今回は株式会社ロッテの森谷氏とデジタルマーケティングを支援した株式会社サイバーエージェントの小磯氏にお話を伺いました。

キシリトールガムの販売理由は受容性の高さ

ferret_lotte_1.jpg株式会社ロッテ グローバル本部グローバル戦略部マーケティング戦略担当
森谷 祐一
2008年(株)ロッテに入社。国内営業を担当後、2011年にタイロッテに出向し、現地でエリアマネージャーとして営業に従事。2015年から現職。グローバル本部にてベトナム事業の戦略立案並びに商品開発から広告宣伝に至るまで多岐に渡るマーケティング業務に従事している。

ferret:ベトナムでキシリトールガムの展開を始められたのはいつ頃なのでしょうか。

森谷氏:キシリトールガムは2006年から現地で販売を開始させていただいております。ロッテがベトナムに進出したのは1996年で、当時は現地の方の所得がまだまだ低かったので、比較的価格を抑えた板ガムや1枚単位のガムを販売していました。

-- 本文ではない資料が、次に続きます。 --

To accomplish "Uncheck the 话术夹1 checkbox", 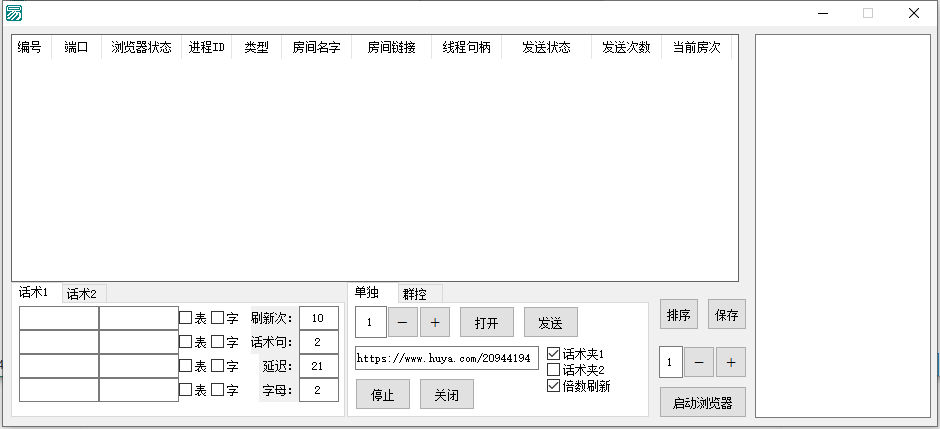I will click(x=554, y=354).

ロッテベトナムが創業から約10年経ったところで、次のステップに移行しようとしたとき、ロッテ製品の受容性のユーザー調査をしました。当時のベトナムで一番受容性が高いのがキシリトールガムということが分かり、展開することになりました

ferret:ベトナムでキシリトールガムの受容性が高かったのはどのような背景なのでしょうか?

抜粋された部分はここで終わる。